I also interrogate what it is lawyers mean when they speak of justice. Is justice merely an aphorism for ‘just us’ as Charles Mills contends in The Racial Contract?11 Thinking about ‘writing justice’ also involves the rendering visible of people whose contributions have been lost in the mists of time or who have deliberately been written out of existence. Worthy of mention is the pioneering work of the polymath Sol Plaatje, author, teacher, translator of Shakespeare and founder member of the organisation that later became the South African National Congress.12 More recent is Tembeka Ngcukaitobi’s The Land is Ours, tracing the lives of extraordinary black South African men who, the author argues, preceded the Mandelas and Tambos as the pre-eminent lawyers representing black South Africans and challenging unjust laws. He contends that the much lauded South African Constitution relies for its ethos and vision on the work of these early lawyers. Ngcukaitobi goes beyond law to show how music and literature played a part in uplifting morale and also creating transnational solidarity movements including between Black Americans experiencing their own discrimination and South Africans.13 The fact that it took Ngcukaitobi, a young, black South African lawyer to excavate the contributions of these men and women, speaks to the truth of the old saying, ‘until the lion learns to write, the hunter will always be the victor.’

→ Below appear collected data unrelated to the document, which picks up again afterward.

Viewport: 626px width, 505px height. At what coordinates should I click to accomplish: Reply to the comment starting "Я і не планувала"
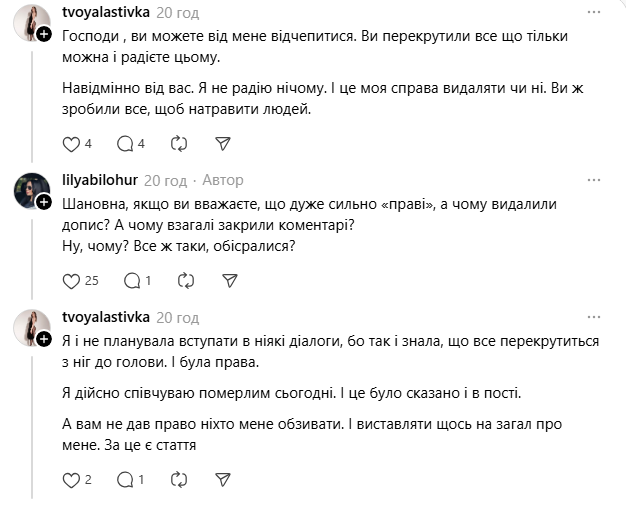[125, 481]
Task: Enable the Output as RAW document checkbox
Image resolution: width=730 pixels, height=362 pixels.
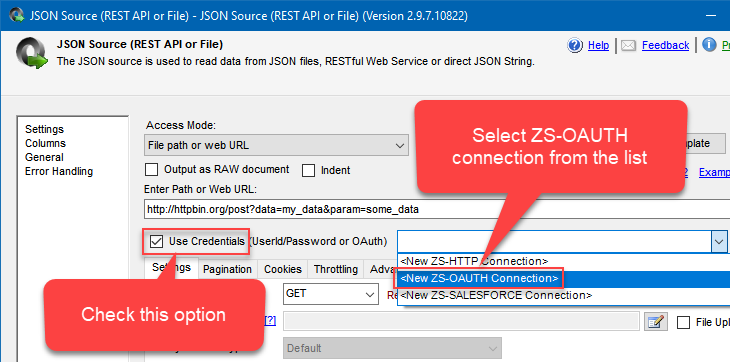Action: (x=151, y=170)
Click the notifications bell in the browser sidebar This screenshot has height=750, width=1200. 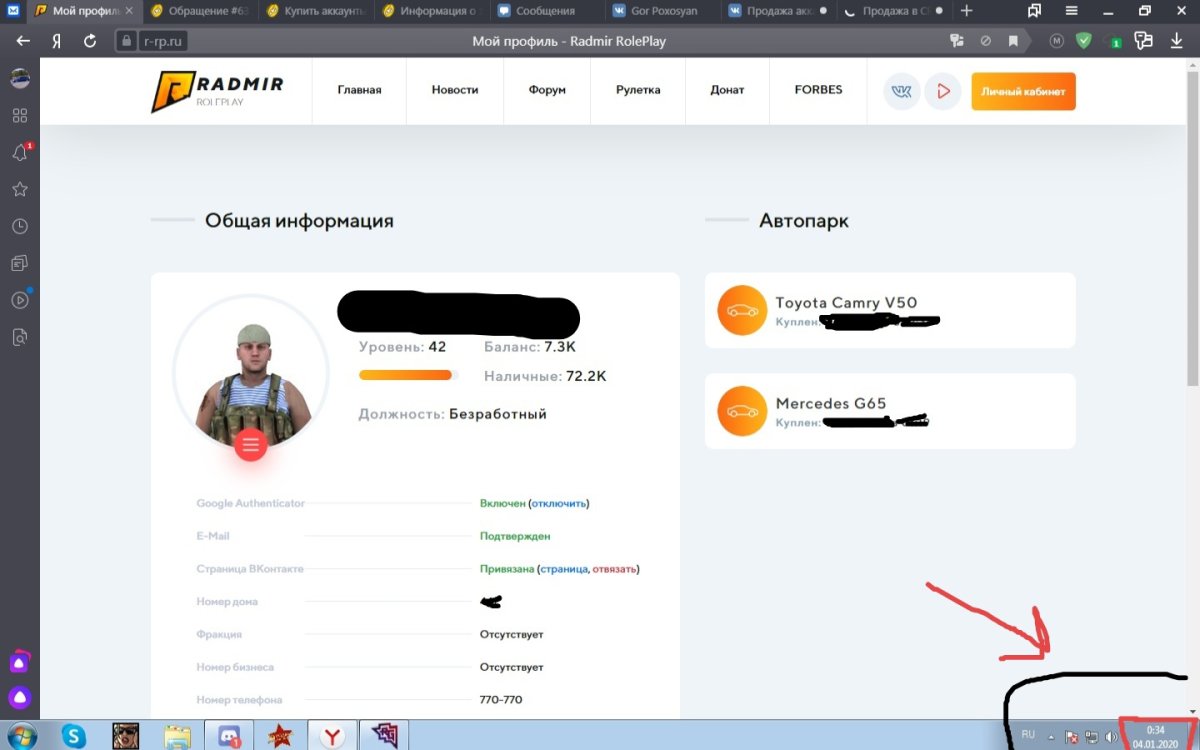tap(19, 152)
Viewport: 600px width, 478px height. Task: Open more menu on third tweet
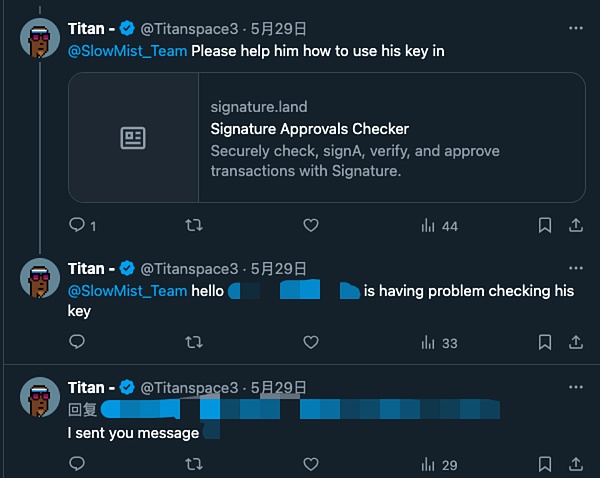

It is as well to acknowledge the complexities involved in constructing narratives of justice from the outset. On a related issue of human rights law, Alex de Waal utilises a self-reflexive piece to consider the methodology used in the advocacy efforts of human rights organisations and specifically his own part in the narratives of oppression created by them. In it he shows how well-intentioned people may get things wrong, and identifies the mistakes made by major human rights organisations (and de Waal himself) when trying to ‘right justice by writing about injustice.’14 Contrasting the approaches of two human rights organisations (Amnesty International and Human Rights Watch), he identifies the use of the human-interest story as a driver in advocacy work by the latter. He also shows how the narrative is crafted with a specific end in sight: ‘If journalism is the first draft of history, the human rights report is the draft of the prosecutor’s indictment.’15
The problem with this story-telling, as he later acknowledges, is that the narrative created is often one that replicates what Makau Mutua calls the ‘Savages and Saviors’ scenario. In de Waal’s account: ‘In the West, we like morality plays with clearly identified heroes and villains, in which we can play the role of savior. The best tellers of these fairy tales are celebrity activists, the evangelists of the human rights business.’16 De Waal is also honest about how narratives can be moulded by omission and silence. This can be as a result of state censorship or a carefully thought out strategy by the narrator. Recalling his subsequent silence on Rwanda after he left the organisation that he had co-founded and in which he had worked extensively on Rwanda in 1994 and beyond, he notes:
Silence can be a deliberate decision. It comes in many forms, including telling partial truths or postponing speaking out, anticipating a more propitious moment. Human rights advocates ration their courage and indignation. As Stanley Cohen observes in his classic investigation of denial, it is not possible to be outraged about every single rights violation; the advocate needs to choose. And that choice often reflects an effort to craft a narrative that will gain attention.17
I.Justice in Law and Literature
While the idea of justice is often explored through a legal and philosophical lens, literature also opens up enormous possibilities for its elucidation.18 Writer Viet Thanh Nguyen reminds us that, ‘justice is not the same as law.’ He goes on to note that the demarcation of borders can create laws whose breach may lead to the criminalisation of many migrants and the creation of prisons out of refugee camps. He asks, ‘But if borders are legal, are they also just?’. He reminds us, ‘our notions of borders have shifted over the centuries, just as our notions of justice and humanity have.’19
Kenji Yoshino uses Shakespeare’s plays to explore the idea of justice and to discuss US constitutional law and broader international concerns.20 The plays are alive, Yoshino contends, and still retain the power to provide insights into contemporary concerns.21 He uses Othello to discuss the case of the American Footballer OJ Simpson, who was accused of murdering his former wife and her male friend. It is not solely the race angle that interests Yoshino. Rather, he focuses on the tokens of betrayal. Desdemona is accused of unfaithfulness by Othello because a handkerchief that he had given her is found in the possession of the man, Iago, whom he thinks has cuckolded him. Similarly, the glove that was found at the murder scene in the OJ Simpson case and which formed a central plank of the evidence against Simpson, is one of a pair of gloves that his murdered former wife, Nicole Brown Simpson, had gifted him. Yoshino uses these analogies to explore the nature of evidence and the human bias towards ‘ocular proof’, or believing the concrete (physical) over the abstract.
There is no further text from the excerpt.